マットな黒ストッキング(20D以上)は普段使いも可能です。ただし葬儀用として常備している一足は、普段履きで傷めるリスクを避けるため、別に保管しておくことをおすすめします。
Q3. ストッキングが伝線した場合の緊急マナーは?
まず、伝線が小さいうちにトイレで確認。予備を持っていれば履き替え。なければ、伝線がこれ以上広がらないよう、動きを最小限にして早めに退出するのも大人の対応です。バッグに予備1足を常備することが最も確実なマナーです。

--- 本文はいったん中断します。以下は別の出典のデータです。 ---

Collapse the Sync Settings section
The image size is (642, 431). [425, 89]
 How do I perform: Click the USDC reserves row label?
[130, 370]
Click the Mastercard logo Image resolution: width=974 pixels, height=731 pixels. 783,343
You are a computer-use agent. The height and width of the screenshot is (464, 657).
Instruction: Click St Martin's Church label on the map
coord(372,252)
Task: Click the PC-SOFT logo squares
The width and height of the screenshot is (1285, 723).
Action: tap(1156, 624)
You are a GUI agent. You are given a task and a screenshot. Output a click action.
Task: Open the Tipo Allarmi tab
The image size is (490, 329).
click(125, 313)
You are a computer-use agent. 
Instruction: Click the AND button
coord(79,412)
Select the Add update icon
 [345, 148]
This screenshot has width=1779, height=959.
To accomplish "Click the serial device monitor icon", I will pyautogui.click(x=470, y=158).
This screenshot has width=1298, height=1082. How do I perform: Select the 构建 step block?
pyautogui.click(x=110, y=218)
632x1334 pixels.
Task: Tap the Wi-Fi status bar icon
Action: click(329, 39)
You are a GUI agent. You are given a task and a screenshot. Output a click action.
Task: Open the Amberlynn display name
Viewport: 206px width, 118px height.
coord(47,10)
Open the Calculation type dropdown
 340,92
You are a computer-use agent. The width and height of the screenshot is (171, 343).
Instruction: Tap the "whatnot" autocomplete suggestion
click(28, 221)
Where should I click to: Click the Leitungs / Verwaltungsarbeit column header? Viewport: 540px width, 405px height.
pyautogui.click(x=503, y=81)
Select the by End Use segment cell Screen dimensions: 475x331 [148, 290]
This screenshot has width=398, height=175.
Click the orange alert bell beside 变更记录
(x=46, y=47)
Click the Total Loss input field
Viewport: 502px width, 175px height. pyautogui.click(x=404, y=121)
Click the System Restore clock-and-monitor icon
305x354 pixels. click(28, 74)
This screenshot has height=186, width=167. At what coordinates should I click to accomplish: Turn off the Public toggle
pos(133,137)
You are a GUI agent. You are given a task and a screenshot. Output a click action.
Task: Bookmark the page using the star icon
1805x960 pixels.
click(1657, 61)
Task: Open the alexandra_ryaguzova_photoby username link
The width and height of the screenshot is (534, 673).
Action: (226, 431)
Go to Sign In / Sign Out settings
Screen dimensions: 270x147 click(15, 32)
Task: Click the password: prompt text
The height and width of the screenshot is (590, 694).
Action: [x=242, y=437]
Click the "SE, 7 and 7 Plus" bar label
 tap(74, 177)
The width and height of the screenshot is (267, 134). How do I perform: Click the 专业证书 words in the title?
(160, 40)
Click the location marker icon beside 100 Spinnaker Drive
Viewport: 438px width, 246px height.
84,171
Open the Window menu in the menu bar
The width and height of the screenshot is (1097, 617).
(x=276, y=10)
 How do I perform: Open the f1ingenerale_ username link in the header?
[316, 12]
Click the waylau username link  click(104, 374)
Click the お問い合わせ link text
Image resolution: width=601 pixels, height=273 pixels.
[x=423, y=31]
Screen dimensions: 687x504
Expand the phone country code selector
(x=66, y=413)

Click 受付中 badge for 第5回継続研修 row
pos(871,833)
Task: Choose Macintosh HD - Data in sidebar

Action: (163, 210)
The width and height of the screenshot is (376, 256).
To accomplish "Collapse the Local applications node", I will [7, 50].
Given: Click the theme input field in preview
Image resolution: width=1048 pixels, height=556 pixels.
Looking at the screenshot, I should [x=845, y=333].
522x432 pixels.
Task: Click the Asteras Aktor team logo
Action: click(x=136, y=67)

Q4. パンツスタイルの場合、ストッキングは不要ですか?
パンツスタイルでも、足首が見えるクロップド丈や、靴を脱ぐ場面(和室、式場など)ではストッキングを履いておくのがマナーです。フルレングスのパンツで靴を脱がないと確信できる場合のみ、ストッキングを省略しても問題ありません。
まとめ
ストッキングのマナーは難しくありません。たった3つのルールを覚えればいいのです。
- 葬儀=黒マット無地(20D以上)、光沢厳禁
- 結婚式=ベージュ無地セミシアー(8〜15D)、白と黒は避ける
- 面接・商談=ベージュ無地15D、最も安全な選択を
あとは、バッグに予備のストッキングを一足。これであなたはどんなシーンでも慌てません。